── Bestudeerde tekst ──

# Psychisch welzijn > Geestelijke gezondheid >  Depressieve gedachten

## talosa

hallo allemaal,
ik ben een vrouw van 36 jaar
ik snap niets meer van mezelf of wil niets meer van mezelf begrijpen ik weet het echt niet meer.
Er komt totaal niets meer uit mijn handen niets wil meer lukken lijkt het wel.
Ben al bijna twee maanden bezig met mijn huis op orden aan het krijgen maar het is nog een troep pak het hier op en zet het daar weer neer, totaal niets uit mijn handen kunnen krijgen.
Het zou zo heerlijk zijn om nu gaan te slapen en nooit maar dan ook nooit waker te worden maar het ergste achter deze gedachten zijn ik heb een dochter van 6 jaar achter me staan en een man,
ze zijn hartstikke lief voor me maar ik voel me toch zo ik vindt het verschrikkelijk maar nog mijn man laat staan mijn dochter weten van deze gedachten, het lukt me gewoon niet om hier met iemand over te praten ook al heb ik het al zo dikwils geprobeerd. 
ik wordt gek vanmezelf en bang erbij
hopeloos iemand

----------


## boeskoolgirl

Hallo Talose,
mmmm dat komt bij mij een beetje over, alsof je in een behoorlijke dip zit.
als jij jou zo slecht voelt, dan kan ik mij er wel iets bij voorstellen dat je er niet over durft te praten.
voor mijn gevoel zit er wel meer achter.
je mag mij altijd een b.p. tje sturen.
gr Carla

----------


## freaky_sandje

Hey, 
het is idd niet makkelijk om er met iemand over te praten. Het lijkt mij ook alsof je zelf niet goed weet wat er mis is of mis gaat. Ikzelf zit ook een beetje met zo'n probleem. Zelf praat ik er in mijn omgeving ook niet echt over, want de meeste mensen lijken het ook niet echt te begrijpen. Soms lijkt het idd makkelijker om gewoon eeuwig te blijven slapen he. En we zouden het niet eens erg vinden zolang er maar niemand overblijft die ons kan missen. Ook al is het geen troost, je bent zeker niet alleen en ik sta altijd klaar om te luisteren.

───
── Te onderzoeken gegevens ──

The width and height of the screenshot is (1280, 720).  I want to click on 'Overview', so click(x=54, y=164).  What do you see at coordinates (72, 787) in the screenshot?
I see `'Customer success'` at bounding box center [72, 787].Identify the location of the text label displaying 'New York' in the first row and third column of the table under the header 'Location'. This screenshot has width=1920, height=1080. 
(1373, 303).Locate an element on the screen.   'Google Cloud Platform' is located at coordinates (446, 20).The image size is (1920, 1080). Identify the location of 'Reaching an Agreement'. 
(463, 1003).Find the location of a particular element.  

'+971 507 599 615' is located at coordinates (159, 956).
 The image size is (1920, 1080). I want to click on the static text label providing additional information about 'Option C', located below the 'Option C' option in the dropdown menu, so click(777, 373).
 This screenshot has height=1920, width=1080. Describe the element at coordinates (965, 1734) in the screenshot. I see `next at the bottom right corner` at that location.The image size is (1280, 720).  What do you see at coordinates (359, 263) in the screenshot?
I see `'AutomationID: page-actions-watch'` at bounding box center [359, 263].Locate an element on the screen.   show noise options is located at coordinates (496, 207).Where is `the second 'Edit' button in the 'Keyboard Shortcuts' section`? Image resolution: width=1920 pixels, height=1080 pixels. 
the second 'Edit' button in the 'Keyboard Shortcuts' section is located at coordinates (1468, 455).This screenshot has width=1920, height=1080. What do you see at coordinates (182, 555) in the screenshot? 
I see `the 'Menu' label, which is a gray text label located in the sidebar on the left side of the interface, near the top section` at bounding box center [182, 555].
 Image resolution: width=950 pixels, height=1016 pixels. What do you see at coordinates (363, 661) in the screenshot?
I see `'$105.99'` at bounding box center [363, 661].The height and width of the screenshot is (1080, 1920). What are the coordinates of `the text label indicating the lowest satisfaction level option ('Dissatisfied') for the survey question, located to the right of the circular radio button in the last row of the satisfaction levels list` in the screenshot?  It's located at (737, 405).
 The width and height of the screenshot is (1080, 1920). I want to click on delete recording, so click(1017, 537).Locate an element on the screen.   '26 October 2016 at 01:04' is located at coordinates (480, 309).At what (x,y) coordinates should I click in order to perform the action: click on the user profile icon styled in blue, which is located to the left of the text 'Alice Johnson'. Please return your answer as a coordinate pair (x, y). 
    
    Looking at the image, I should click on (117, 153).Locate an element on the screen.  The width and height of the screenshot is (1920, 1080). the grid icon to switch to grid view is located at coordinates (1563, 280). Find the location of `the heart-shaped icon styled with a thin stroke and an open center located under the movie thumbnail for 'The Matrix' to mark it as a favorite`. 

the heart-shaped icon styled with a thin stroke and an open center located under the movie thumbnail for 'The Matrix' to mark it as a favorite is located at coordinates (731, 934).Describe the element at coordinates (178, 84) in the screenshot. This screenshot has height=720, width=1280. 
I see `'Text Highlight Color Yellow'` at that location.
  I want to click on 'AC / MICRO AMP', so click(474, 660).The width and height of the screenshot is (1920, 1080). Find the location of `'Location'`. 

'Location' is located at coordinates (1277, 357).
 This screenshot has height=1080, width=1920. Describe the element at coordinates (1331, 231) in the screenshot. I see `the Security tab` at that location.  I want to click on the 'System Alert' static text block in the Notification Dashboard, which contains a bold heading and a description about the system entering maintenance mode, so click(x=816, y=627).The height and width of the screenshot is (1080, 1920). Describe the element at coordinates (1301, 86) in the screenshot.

───

** Opdracht **
Schrijf uit de tekst over depressieve gedachten woordelijk het gedeelte over dat begint met "ik wordt gek" en doorloopt tot en met "b.p. tje sturen.". De gegevens staan los van de tekst.

** Resultaat **
ik wordt gek vanmezelf en bang erbij
hopeloos iemand

----------


## boeskoolgirl

Hallo Talose,
mmmm dat komt bij mij een beetje over, alsof je in een behoorlijke dip zit.
als jij jou zo slecht voelt, dan kan ik mij er wel iets bij voorstellen dat je er niet over durft te praten.
voor mijn gevoel zit er wel meer achter.
je mag mij altijd een b.p. tje sturen.